I keep getting this mantra about Chinese coolies in rags and working on dirt floors undercutting Australian workers conditions.

The reality is that most Chinese factories are far more modern than anything Australian and they are filled with the latest high tech gear operated by very well educated Chinese. That is the source of their cost competitiveness.

Every company I have seen calling for "fair" trade is invariably badly managed with a history of under investment in technology and people.

To put that another way, we both know that if Qantas was competently managed, invested in its people instead of outsourcing and operated a better fleet (B777, B787 for example) it could command a premium in the marketplace as it once did.

To put that yet another way, back in the 1970's and early 80's there was nothing I liked better than boarding a Qantas B747 at LHR, FRA, etc. hearing a happy Australian accent from the crew and being handed a VB without having to ask, however that level of service is now gone.


As for selling Jetstar, yes, Qantas would find the same expereince as BA sell for chickenfeed and watch the buyer make a killing.

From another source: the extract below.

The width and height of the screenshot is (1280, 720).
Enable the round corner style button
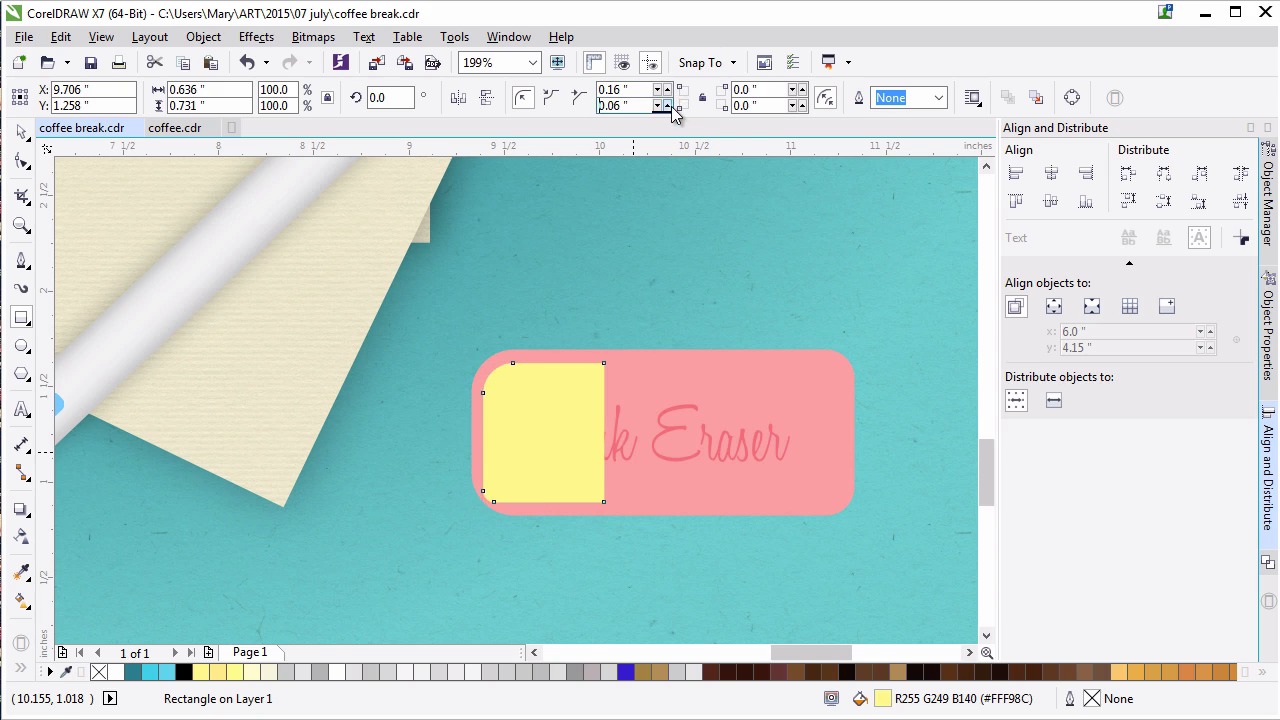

It's a very common occurence because it is axiomatic in business that a Board and senior management can only be good at running ONE business.

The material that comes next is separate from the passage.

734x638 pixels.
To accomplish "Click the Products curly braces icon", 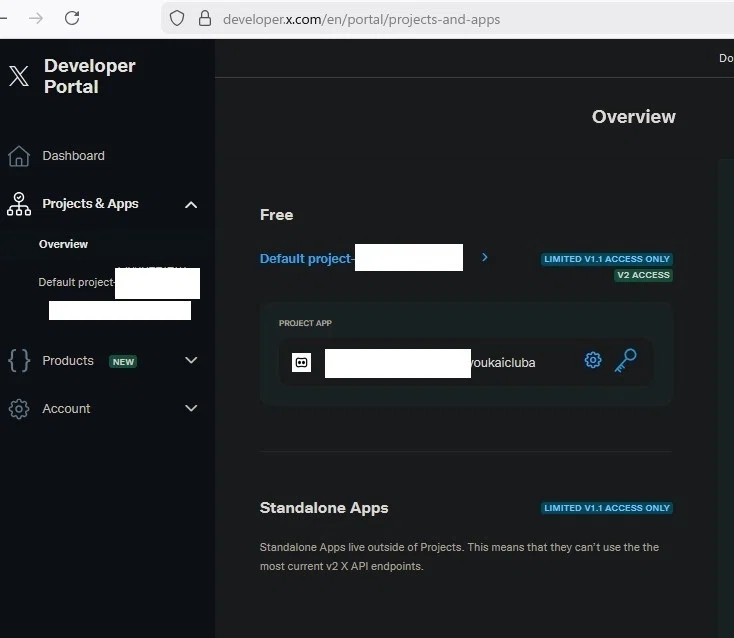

That is why the "Qantas Group" is such a lousy rotten unmanageable structure - the whole is less than the sum of its parts. The Board and management is constantly being forced to divide its time between Jetstar, Qantas International, Qantas Domestic, Qantas Link, Jetstar Asia, Jetstar Japan, etc., etc. Thus NONE of the businesses get the time and mature consideration each one deserves.

We learned in business economics 101 that this is why conglomerates always fail - their share price is always less than the broken up asset value of the businesses.

If the Qantas Board really believed that a Low cost carrier was needed, they should have invested in the floating of a seperate public company - with its own Board and investors, that was totally at arms length.